1. Those that don't respect the others' rights can and must be stopped, and punished if what they did is a crime. But only them and nobody else.

2. Medication used correctly benefits the minority that needs it and it doesn't harm anybody else. The same applies to hacks and mods, their correct use benefits a minority and it doesn't harm anybody else. BTW people abusing medications, if psychoactive ones, can harm also people not using them, the analogies are more than it seems at the first look. In both cases the solution is enforcing the abidance of laws and rules in every context where others can be affected, not depriving minorances of things that can benefit them also and possibly mainly in ways that don't harm others.

yes agreed, but the point is that when geohot posted the keys online anyone who wanted to do these malicious acts was given the ability to do so... obviously some hackers will not interfere in the network and will not pirate but the point is that some will

"The same applies to hacks and mods, their correct use benefits a minority and it doesn't harm anybody else."

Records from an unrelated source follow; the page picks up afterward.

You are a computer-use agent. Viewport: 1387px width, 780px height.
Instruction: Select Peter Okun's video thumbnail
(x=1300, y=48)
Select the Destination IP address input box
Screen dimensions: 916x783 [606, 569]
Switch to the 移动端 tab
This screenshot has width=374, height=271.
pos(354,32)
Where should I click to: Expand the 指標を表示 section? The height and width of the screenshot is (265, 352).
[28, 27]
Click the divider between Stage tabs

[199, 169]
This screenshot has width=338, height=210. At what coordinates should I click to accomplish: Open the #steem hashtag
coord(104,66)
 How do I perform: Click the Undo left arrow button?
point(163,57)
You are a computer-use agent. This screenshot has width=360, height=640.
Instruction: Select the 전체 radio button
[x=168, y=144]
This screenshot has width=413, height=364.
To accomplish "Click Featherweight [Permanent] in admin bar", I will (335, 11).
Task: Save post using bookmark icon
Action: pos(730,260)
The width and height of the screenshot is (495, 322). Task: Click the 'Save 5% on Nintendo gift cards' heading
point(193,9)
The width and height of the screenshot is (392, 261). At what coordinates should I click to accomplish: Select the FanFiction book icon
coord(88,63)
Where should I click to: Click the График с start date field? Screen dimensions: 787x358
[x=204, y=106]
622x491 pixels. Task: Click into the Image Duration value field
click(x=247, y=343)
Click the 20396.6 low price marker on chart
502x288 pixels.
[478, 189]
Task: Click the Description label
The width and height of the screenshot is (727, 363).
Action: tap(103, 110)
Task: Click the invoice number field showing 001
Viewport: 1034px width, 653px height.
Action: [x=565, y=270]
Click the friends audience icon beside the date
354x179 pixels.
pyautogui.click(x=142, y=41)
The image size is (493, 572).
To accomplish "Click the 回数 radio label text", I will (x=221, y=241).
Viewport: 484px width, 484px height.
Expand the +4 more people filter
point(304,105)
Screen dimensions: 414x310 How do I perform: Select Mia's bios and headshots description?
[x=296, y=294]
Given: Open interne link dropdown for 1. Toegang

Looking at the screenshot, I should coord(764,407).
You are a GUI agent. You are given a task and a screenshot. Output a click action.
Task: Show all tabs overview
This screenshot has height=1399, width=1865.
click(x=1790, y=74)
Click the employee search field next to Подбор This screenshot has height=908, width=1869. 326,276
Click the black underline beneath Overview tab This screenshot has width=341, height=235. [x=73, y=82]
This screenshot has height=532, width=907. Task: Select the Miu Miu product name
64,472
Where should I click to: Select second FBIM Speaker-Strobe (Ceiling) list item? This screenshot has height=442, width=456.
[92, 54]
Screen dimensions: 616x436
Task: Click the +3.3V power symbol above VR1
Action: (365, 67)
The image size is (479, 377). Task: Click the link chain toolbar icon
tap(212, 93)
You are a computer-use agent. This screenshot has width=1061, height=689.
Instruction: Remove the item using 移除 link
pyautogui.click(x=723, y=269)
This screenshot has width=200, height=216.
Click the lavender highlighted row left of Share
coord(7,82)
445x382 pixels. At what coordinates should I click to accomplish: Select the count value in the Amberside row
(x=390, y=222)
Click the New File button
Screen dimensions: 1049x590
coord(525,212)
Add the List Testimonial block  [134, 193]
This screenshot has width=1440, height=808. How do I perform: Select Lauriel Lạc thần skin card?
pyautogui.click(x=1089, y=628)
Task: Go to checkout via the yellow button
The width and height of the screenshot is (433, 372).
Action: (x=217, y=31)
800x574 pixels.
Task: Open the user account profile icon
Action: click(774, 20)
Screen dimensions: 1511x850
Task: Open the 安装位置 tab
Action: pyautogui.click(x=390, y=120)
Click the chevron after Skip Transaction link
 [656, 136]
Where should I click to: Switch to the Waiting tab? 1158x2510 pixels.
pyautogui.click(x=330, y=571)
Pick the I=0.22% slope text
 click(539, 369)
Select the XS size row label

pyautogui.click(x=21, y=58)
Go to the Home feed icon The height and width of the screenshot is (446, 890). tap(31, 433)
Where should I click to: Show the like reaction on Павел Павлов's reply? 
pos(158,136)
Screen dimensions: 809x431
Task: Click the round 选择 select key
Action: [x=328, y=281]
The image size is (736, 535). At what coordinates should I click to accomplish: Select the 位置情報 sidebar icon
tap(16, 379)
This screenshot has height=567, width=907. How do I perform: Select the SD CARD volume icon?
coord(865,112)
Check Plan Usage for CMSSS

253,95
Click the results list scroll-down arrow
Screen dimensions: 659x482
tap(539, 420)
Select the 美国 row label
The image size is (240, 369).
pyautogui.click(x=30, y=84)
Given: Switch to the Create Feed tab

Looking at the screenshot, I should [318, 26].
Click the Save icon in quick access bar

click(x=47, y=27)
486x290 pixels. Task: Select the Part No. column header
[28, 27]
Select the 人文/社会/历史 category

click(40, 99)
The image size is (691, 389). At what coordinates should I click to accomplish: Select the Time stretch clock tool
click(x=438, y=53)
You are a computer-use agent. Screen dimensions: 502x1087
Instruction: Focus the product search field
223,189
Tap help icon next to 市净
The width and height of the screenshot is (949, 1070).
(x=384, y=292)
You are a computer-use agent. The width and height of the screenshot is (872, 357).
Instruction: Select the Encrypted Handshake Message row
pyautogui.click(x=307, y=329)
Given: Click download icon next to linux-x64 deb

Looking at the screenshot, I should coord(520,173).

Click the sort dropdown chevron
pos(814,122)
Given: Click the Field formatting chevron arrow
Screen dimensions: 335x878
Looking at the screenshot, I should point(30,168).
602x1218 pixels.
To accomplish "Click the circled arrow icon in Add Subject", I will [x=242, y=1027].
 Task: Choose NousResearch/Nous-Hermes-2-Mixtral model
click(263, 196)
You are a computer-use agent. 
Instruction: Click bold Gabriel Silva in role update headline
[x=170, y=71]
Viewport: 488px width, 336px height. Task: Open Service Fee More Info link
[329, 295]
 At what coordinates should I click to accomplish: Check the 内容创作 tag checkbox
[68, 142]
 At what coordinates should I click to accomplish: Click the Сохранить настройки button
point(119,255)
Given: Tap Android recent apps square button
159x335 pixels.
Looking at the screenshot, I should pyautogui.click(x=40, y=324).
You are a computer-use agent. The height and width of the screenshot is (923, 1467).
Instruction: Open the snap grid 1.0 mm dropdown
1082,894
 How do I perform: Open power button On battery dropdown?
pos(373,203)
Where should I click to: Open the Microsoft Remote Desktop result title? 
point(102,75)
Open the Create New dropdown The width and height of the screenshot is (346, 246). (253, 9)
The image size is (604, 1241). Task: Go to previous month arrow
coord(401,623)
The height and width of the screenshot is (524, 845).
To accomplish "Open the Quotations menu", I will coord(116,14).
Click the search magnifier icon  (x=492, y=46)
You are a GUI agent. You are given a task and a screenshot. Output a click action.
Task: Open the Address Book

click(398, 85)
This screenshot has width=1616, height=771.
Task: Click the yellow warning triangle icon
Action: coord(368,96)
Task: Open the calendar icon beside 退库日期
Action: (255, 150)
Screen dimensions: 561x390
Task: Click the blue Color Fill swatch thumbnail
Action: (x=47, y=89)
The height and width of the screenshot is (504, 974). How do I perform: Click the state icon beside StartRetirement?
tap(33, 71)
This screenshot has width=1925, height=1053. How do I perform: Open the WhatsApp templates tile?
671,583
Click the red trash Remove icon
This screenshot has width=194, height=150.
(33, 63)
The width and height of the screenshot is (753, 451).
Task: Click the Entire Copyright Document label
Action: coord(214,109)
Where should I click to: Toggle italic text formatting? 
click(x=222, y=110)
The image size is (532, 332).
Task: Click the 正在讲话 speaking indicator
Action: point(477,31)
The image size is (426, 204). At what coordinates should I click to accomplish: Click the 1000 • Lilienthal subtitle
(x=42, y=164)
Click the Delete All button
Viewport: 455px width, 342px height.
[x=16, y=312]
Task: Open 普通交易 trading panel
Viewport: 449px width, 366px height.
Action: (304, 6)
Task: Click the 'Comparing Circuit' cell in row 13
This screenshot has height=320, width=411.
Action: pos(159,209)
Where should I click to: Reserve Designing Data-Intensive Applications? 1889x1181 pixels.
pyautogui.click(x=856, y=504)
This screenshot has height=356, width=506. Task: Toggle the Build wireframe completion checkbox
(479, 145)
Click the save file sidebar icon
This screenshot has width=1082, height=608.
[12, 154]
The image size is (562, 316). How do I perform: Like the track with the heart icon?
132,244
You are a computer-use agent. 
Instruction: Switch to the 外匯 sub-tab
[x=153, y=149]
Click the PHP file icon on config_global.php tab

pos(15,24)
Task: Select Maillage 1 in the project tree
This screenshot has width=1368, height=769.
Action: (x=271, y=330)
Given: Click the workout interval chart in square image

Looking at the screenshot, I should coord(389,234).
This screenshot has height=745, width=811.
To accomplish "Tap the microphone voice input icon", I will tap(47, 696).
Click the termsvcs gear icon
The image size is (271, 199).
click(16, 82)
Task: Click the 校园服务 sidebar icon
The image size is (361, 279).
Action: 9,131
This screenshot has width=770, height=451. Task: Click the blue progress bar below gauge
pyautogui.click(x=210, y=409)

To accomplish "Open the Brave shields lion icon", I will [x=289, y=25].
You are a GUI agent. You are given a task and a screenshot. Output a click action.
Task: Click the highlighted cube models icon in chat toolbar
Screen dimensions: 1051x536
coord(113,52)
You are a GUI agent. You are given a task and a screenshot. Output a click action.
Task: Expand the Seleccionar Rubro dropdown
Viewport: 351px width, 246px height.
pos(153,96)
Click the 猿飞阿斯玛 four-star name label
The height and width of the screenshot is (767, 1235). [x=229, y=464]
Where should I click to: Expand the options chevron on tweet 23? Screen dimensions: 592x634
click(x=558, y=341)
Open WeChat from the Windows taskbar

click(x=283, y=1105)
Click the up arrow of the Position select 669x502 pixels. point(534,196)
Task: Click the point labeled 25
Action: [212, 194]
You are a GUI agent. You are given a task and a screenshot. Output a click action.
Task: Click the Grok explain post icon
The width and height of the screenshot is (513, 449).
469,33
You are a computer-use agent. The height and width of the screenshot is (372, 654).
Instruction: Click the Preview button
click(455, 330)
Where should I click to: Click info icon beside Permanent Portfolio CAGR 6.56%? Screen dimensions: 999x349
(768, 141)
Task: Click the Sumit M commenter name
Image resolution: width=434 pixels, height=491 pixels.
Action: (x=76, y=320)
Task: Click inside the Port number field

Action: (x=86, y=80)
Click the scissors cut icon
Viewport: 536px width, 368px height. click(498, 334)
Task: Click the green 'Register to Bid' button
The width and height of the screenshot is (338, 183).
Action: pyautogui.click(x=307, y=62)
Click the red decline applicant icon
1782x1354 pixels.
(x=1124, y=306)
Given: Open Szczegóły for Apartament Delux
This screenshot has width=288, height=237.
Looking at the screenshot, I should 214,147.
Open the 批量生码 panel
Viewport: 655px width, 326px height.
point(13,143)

I'm kind of getting tired repeating the same thing over and over... do you own a ps3? if you did you would understand that the hacking communtiy ( at least the ones on ps3 ) does not follow your those guidelines they interfere in the online activities of users, for example for the third time :

"when the hacking community took over CoD on the ps3 and made it unplayable"

bear in mind that that only happened after geohot posted the keys online

I'm a PC gamer, but cheaters and other dickheads exist on every platform. This doesn't give either me or you the right to avenge ourselves on innocents.

PS3 hack hit Sony so hard because it made the wrong assumption that it could reach ultimate security. As I already wrote, it was just an illusion, and when Sony understood it, millions of vulnerable consoles had been already sold and were available to both benevolent and malicious hackers to study. Unless Sony bought them all back, they were available to study and hack, and the hackers had all the time they needed, nothing could stop them anymore. At that point, with or without GeoHot the situation was compromised, and the right solution for new consoles wasn't to remove OtherOS, but to patch or rewrite the hypervisor and redesign the virtual machine structure used, and to watch more accurately PSN to kick away cheaters. Blaming GeoHot and hoping that stopping him all could get back like before is totally utopian. It's like a Pandora's box, but in this case it was neither GeoHot nor other hackers that opened it, they just discovered that Sony left it open instead. At that point, like I already wrote too, the only effective strategy Sony can choose for PSN is the same of other networks and the same used by casinos too: watching carefully and ceaselessly. And for PS3, checking and patching the firmware promptly and accepting only units with authorized firmware in its network to play. These things would have been effective also to protect CoD multiplayer. Scapegoats didn't actually take evils away 3000 years ago and they never started working since then, either.